Number of vulnerabilities 19
CVE-ID CVE-2023-6856
CVE-2023-6865
CVE-2023-6857
CVE-2023-6858
CVE-2023-6859
CVE-2023-6860
CVE-2023-6867
CVE-2023-6861
CVE-2023-6862
CVE-2023-6863
CVE-2023-6864
CVE-2023-6871
CVE-2023-6870
CVE-2023-6869
CVE-2023-6868
CVE-2023-6135
CVE-2023-6866
CVE-2023-6873
CVE-2023-6872
CWE-ID CWE-122
CWE-457
CWE-124
CWE-416
CWE-254
CWE-450
CWE-758
CWE-119
CWE-357
CWE-284
CWE-203
CWE-755
CWE-532
Exploitation vector Network
Public exploit N/A
Vulnerable software
Mozilla Firefox
Client/Desktop applications / Web browsers

Firefox ESR
Client/Desktop applications / Web browsers

Firefox for Android
Mobile applications / Apps for mobile phones

Vendor Mozilla

Security Bulletin

This security bulletin contains information about 19 vulnerabilities.

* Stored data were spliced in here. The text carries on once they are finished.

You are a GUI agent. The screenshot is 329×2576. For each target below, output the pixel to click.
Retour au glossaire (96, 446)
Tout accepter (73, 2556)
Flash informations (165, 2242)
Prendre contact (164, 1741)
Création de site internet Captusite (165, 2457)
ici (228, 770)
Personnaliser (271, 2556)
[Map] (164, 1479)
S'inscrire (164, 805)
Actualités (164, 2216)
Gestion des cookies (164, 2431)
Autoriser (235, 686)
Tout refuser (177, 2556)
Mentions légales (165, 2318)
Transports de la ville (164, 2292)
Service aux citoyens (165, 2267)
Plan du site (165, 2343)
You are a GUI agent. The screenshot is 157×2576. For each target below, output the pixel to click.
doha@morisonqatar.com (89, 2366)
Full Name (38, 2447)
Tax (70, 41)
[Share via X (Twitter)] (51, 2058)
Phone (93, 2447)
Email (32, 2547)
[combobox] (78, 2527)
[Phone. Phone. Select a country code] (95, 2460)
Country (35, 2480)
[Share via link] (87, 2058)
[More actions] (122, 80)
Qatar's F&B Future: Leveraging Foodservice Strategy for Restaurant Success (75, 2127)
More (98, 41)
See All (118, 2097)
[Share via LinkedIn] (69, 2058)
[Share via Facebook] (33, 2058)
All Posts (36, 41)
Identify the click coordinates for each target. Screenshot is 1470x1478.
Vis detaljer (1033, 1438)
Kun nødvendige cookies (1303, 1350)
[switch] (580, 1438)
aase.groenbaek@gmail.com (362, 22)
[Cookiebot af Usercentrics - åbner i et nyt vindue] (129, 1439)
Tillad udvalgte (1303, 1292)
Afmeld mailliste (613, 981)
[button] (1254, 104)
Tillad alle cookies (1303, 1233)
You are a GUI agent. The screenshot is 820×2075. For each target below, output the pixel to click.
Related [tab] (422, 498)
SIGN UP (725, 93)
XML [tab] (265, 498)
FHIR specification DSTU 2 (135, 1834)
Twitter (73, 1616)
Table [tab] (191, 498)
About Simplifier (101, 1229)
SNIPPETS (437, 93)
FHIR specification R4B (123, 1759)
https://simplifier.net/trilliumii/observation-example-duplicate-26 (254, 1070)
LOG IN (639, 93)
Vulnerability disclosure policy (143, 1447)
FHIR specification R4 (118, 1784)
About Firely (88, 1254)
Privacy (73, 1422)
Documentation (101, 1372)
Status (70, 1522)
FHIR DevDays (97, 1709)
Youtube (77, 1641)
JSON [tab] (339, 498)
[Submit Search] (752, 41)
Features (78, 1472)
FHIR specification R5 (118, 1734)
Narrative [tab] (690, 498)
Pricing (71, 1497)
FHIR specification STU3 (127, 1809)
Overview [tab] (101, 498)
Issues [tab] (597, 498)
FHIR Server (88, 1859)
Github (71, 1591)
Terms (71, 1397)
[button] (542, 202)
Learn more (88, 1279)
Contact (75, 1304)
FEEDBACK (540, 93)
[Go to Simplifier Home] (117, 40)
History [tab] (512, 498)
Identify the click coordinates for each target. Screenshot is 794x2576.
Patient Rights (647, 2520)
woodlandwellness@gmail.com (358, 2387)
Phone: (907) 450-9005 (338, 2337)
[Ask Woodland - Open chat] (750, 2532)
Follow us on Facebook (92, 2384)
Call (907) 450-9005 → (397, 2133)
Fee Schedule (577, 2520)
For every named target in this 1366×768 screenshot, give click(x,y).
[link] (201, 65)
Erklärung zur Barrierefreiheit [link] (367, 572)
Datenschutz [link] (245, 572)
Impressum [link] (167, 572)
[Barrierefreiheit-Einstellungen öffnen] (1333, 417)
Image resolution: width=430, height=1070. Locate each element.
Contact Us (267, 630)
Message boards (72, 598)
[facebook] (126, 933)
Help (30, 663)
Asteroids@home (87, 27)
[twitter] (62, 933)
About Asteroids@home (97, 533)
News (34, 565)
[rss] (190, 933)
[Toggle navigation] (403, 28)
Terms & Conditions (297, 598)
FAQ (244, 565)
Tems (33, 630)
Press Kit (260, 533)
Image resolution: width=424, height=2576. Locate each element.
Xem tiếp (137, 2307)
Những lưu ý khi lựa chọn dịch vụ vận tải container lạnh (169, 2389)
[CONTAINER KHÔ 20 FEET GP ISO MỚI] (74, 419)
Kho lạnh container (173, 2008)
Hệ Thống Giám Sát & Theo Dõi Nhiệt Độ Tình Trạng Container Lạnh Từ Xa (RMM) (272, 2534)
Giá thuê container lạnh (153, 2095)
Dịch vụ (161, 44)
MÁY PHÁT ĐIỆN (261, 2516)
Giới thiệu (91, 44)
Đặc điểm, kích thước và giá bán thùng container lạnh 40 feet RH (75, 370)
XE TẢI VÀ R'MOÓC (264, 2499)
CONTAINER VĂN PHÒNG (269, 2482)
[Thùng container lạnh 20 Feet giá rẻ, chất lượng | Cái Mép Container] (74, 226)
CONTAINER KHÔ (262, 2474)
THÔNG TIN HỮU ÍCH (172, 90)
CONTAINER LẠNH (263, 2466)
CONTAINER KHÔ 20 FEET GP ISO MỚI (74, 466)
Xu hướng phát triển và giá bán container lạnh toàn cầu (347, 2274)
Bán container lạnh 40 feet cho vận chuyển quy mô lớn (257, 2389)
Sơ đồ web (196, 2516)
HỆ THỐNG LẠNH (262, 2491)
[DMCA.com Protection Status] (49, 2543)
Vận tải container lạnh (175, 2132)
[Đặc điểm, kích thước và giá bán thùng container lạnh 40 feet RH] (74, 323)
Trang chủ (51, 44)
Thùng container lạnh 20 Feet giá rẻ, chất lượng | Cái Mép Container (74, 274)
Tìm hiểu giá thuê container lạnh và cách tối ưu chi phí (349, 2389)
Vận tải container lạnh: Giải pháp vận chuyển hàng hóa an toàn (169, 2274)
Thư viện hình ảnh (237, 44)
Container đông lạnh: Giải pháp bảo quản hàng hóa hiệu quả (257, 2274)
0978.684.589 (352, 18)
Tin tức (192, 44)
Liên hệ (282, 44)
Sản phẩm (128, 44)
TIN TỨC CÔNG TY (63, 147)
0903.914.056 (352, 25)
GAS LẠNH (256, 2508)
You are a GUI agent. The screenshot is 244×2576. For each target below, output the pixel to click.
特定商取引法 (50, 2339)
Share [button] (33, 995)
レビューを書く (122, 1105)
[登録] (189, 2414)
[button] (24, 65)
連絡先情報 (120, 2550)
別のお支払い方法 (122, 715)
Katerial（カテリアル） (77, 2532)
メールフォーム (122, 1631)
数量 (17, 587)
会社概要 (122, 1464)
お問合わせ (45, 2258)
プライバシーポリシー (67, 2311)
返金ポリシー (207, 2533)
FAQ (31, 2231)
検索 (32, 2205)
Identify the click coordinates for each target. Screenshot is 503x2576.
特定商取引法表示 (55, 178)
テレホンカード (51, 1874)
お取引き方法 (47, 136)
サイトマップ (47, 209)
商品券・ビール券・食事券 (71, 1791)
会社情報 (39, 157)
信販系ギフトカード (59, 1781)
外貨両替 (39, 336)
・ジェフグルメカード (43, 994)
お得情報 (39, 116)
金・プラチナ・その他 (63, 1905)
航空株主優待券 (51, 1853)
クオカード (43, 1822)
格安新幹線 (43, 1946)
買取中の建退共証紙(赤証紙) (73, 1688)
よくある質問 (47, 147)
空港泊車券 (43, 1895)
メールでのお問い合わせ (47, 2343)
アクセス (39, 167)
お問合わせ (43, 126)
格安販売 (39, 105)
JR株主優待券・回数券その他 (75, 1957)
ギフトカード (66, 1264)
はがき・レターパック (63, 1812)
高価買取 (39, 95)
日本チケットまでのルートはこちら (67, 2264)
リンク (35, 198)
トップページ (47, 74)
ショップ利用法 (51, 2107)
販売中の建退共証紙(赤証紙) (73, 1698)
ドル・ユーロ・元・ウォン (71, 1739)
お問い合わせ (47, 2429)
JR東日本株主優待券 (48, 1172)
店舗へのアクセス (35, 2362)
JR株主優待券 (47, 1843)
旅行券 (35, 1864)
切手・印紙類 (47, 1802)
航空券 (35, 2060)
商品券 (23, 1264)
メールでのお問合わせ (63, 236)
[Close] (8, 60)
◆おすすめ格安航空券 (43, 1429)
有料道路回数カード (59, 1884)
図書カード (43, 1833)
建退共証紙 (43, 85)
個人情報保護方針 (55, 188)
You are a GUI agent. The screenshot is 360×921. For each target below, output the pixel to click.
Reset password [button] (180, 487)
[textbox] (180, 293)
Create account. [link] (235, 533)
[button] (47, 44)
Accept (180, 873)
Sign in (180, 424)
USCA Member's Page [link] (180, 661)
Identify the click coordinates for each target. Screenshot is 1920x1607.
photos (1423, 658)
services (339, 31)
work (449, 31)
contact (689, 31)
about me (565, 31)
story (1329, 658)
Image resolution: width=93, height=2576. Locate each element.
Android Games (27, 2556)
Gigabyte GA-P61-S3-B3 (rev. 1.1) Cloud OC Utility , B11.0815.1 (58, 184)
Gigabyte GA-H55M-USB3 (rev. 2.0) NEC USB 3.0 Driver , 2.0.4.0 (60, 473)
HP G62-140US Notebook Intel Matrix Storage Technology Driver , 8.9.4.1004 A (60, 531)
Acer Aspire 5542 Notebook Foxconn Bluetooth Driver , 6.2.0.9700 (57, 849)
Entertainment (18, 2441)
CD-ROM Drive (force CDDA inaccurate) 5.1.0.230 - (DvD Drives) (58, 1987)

1) Heap-based buffer overflow

EUVDB-ID: #VU84557

Risk: High

CVSSv3.1: 7.7 [CVSS:3.1/AV:N/AC:L/PR:N/UI:R/S:U/C:H/I:H/A:H/E:U/RL:O/RC:C]

CVE-ID: CVE-2023-6856

CWE-ID: CWE-122 - Heap-based Buffer Overflow

Exploit availability: No

Description

The vulnerability allows a remote attacker to execute arbitrary code on the target system.

The vulnerability exists due to a boundary error within the WebGL DrawElementsInstanced method when used on systems with the Mesa VM driver. A remote attacker can trick the victim to visit a specially crafted website, trigger a heap-based buffer overflow and execute arbitrary code on the target system.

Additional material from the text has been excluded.